We have an ETD of 1400. It is 1359. Tracey and I are anchored, poised to leave. We have sailed AZIZA from Kettering some 200nm and recently rattled with the bumpy messy waters of Banks Strait. Adverse weather is on its way and we have ditched plans to visit Deal island. This is our first ever 23hr passage together, our first Bass Strait crossing, AZIZA’s first Bass Strait crossing. Lakes Entrance is our first bar crossing. It is a significant bar. Passage planning and prep is done. We are ready, it is time. Tracey looks at me, I look at Tracey: “It’s time, time to get the lippy on”. Like oceanic warriors prepping for battle, we paint our lips red, toss our hair, heave up the anchor and, with so many firsts, we head out across Bass Strait for Lakes Entrance Victoria. It was a moment of mutual trust and resolve neither of us will ever forget. If the definition of Adventure is a step into the unknown, this moment was most definitely bursting with adventure.

Tracey was relatively new to AZIZA, I was relatively new to the concept of Skipper, we were both relatively novice to the level of stewardship and collaboration this passage from Kettering to Lakes Entrance entailed. Whilst we hadn’t sailed together much more than a few days prior to departure months earlier intuition whispered that we would make a strong team. Once onboard flexing, adapting, telling stories, and working together, meant that by Killiecrankie, we were a solid partnership embarked on an enterprise that challenged and stretched any self-limiting concepts of self as sailor.
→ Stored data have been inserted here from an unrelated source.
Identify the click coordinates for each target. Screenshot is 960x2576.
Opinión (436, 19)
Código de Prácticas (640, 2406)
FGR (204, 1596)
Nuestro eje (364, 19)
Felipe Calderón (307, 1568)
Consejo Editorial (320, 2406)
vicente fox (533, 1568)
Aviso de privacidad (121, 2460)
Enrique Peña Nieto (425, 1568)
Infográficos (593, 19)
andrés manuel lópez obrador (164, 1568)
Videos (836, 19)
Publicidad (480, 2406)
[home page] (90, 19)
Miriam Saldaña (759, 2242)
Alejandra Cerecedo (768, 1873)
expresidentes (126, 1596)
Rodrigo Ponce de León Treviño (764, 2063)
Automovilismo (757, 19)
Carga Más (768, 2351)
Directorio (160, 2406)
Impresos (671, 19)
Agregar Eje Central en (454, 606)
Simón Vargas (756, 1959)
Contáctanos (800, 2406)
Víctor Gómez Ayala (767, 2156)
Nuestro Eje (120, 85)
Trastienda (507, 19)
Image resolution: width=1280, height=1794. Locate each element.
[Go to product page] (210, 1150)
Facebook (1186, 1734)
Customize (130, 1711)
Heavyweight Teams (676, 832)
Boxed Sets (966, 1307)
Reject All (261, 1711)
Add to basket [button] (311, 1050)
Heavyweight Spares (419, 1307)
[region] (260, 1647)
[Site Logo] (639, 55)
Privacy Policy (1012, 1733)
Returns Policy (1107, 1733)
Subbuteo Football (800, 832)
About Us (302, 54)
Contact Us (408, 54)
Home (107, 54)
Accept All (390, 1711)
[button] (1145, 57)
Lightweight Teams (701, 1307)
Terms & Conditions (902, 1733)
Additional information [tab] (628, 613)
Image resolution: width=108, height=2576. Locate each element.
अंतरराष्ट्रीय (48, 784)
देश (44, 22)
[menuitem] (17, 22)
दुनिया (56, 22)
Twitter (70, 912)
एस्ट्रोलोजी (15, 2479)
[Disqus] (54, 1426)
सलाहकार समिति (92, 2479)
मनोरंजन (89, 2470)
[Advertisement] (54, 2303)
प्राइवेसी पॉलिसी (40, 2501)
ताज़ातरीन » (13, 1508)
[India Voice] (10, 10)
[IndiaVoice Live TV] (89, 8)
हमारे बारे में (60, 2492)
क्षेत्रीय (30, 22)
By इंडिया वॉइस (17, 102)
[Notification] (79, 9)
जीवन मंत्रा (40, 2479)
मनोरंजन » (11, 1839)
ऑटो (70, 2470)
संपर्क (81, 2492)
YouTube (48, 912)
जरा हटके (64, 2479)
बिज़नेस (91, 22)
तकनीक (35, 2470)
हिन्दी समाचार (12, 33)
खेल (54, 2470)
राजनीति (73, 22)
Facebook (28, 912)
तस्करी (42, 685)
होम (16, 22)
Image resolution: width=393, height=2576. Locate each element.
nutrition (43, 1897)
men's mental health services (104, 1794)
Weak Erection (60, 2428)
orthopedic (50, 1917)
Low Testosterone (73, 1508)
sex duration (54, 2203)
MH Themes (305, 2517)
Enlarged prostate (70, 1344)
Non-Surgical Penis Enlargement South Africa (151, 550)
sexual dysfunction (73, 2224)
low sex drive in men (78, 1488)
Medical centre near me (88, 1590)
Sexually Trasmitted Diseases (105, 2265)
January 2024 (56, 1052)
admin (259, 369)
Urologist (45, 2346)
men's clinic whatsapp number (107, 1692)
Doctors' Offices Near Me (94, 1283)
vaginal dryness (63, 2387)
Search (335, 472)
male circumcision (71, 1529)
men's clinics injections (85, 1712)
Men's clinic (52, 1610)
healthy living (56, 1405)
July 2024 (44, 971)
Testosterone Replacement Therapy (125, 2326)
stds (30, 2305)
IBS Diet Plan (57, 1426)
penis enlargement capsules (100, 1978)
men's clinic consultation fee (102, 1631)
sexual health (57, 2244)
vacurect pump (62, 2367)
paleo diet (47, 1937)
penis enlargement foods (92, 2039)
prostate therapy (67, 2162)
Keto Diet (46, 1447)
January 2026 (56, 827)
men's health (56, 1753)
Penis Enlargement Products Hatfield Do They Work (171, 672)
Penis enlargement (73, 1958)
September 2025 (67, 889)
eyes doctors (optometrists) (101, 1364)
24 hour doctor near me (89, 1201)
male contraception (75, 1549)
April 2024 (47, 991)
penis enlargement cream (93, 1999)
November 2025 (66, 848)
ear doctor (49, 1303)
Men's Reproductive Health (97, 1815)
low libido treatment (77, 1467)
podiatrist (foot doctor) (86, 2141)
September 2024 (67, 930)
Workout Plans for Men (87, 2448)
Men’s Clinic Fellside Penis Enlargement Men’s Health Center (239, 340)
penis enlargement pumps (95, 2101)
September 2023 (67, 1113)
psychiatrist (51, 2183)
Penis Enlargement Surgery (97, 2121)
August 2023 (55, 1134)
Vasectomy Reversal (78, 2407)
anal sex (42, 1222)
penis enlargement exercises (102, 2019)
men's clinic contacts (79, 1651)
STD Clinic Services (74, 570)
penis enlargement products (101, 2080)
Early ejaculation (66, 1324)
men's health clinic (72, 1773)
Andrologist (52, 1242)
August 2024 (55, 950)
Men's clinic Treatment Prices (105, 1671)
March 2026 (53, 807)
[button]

We alternated watches, monitored speed, weather, distance, charts, Oil rigs and all things associated with our passage plan. For safe arrival and crossing of the bar we read the wave buoy data a hundred times. Throughout the night and into the morning we were deeply touched by the stream of texts cheering us on. It dawned on us that the same spirit of adventure that lit our way was sharing its light with so many more.

In short, we arrived well timed for the bar crossing, and had ourselves moored up within a short time. Yes, after a shower in the caravan park we ended up in our more favourite type of a bar, smug, stunned, and relieved. Within hours, as others had predicted, we were changed. We could never be the same again. “Well, it really wasn’t so bad, was it?” Tracey looks at me, I look at Tracey. We put more lippy on, new horizons already in view.

Only for the desperate?

A good friend of mine, a solo-sailing friend, insists that single-handed sailing is only for the desperate; the desperate being those who have no friends or at least no friends that will sail with them!  “There’s no kudos to be had for sailing solo, only the desperate solo sail!” I disagree. It is certainly has its desperate side! It is a demanding and relentless pursuit. But then again “Desperation is a great teacher” as they say!  For that I am profoundly grateful. I have grown as a person and as sailor; from kipper to skipper to Skipper/Custodian. What an adventure!